Ionotropic glutamate receptor subunit expression in the rat hippocampus: lack of an effect of a long-term ethanol exposure paradigm.
Ferreira VM., Frausto S., Browning MD., Savage DD., Morato And GS., Valenzuela CF.
BACKGROUND: Studies have shown that acute ethanol exposure inhibits ionotropic glutamate receptor function and that long-term ethanol exposure results in maladaptive increases in the expression of some of these receptors in neurons. It has been postulated that these changes, when unopposed by ethanol, contribute, in part, to the hyperexcitability associated with ethanol withdrawal. In this study, we compared the effect of long-term ethanol exposure on the hippocampal expression levels of subunits belonging to the three families of ionotropic glutamate receptors. METHODS: Adult male Sprague-Dawley rats were fed an ethanol-containing diet for 16 days. This diet contained 0% ethanol on days 1 and 2, 3% on days 3 and 4, 5% on days 5 to 7, and 6.7% on days 8 to 16. Control rats received an equivalent amount of an isocaloric diet without ethanol. Rats were killed on day 16 at the peak of ethanol consumption. Hippocampal homogenates were prepared by sonication and analyzed by Western immunoblotting techniques. On a separate group of rats, we measured withdrawal scores and audiogenic seizures on day 17. RESULTS: Ethanol-exposed rats had significantly higher withdrawal scores, and a significantly higher percentage of them developed audiogenic seizures; this indicates that the 16-day ethanol diet induces ethanol dependence.
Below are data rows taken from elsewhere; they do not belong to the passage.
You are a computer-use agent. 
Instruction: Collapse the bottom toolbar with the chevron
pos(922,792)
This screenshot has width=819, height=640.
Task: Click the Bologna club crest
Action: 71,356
Unexpectedly, we found that expression of NR1 (including the expression of NR1 subunits containing the N1, C1, and C2 inserts), NR2A, NR2B, NR2C, GluR1, GluR2/3, GluR5, GluR6/7, and KA2 subunits was not altered in hippocampal homogenates from ethanol-exposed rats. CONCLUSIONS: These results indicate that maladaptive changes in the hippocampal expression levels of ionotropic glutamate receptor subunits do not always occur in ethanol-dependent rats. Consequently, other mechanisms must mediate the hyperexcitability state associated with ethanol withdrawal in these animals.